Nowadays, the CTO has become more focused on strategy, as every company attempts to achieve digital transformation.
Although, despite its prevalence and importance, a lot of businesses fail to understand the CTO role. It doesn't help that it is often the least defined role in the C-Suite.
So, often CEOs and boards often don't understand the CTOs role, or get it confused with other roles (*cough* CIO *cough*). This makes it particularly difficult when trying to hire one.
But in order to keep up with the speed of technological change, it is critical for companies to stay ahead of fast-changing trends, and anticipate disruptions to their business model. Hiring a CTO, and the best one possible, is vital.
What Does a CTO do?
Due to the ambiguity of the role, it is important that the responsibilities of the CTO become more defined.

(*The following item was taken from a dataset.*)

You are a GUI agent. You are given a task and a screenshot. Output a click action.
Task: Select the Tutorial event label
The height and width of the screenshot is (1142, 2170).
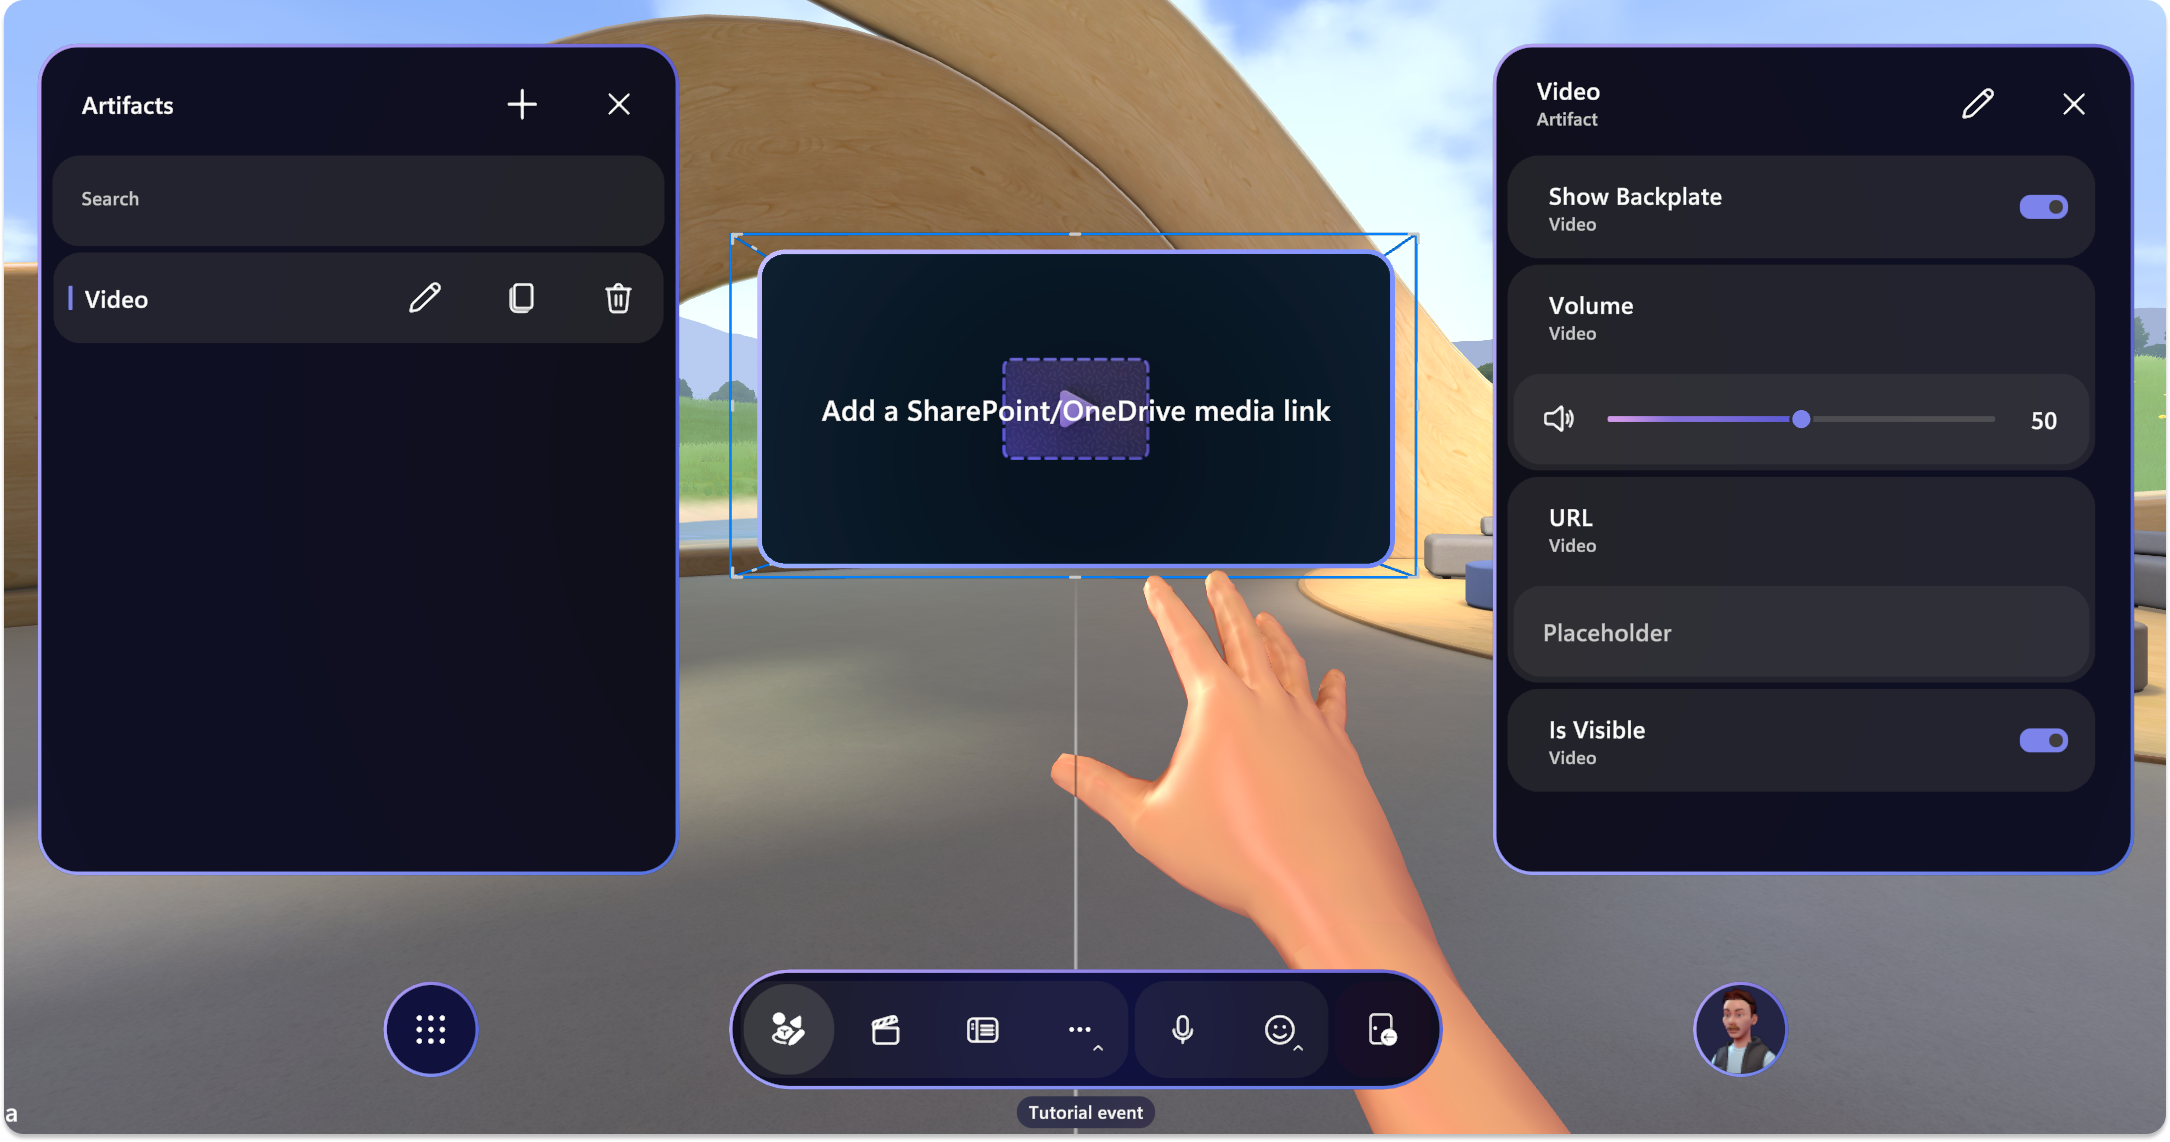(1084, 1112)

Gartner says that the CTO has overall responsibility for managing the physical and personnel technology infrastructure, including deployment, integration, systems management, and the development of technical operations personnel. CTOs also manage vendor relations to ensure that service expectations are delivered.
But like we've mentioned before, the role of the CTO can be defined by the company they're in. So, this can include:
- Tech vision and strategy
- Developing goals and strategies for IT and Ops
- Researching new systems to improve infrastructure
- Collaborating with vendors and suppliers
- Increasing profitability by providing effective solutions
- Software development
But in addition to these more tangible skills, the CTO role requires personal and business abilities from the individual in the position. These might be abilities such as:
- Communication skills, to help less technical people understand tech's role in achieving business goals
- Leadership abilities
- Business development
- Financial knowledge, to budget for their organisation's technological needs
Depending on the size and focus of the company, the CTO position can overlap and interact with other senior tech roles, including the CIO (chief Information Officer), or CDO (Chief Digital Office).
However, some analysts say that CTOs should be looking to evolve their responsibilities in response to their business' demands for digital transformation.
"It's so nuanced and the title in itself can mean so many things to many different people," says Lily Haake, head of the CIO Practice at recruiter Harvey Nash.
"It's difficult to say what the perfect CTO looks like because it will be led by what sector you're in, how big the organisation is and what the ultimate product or service is."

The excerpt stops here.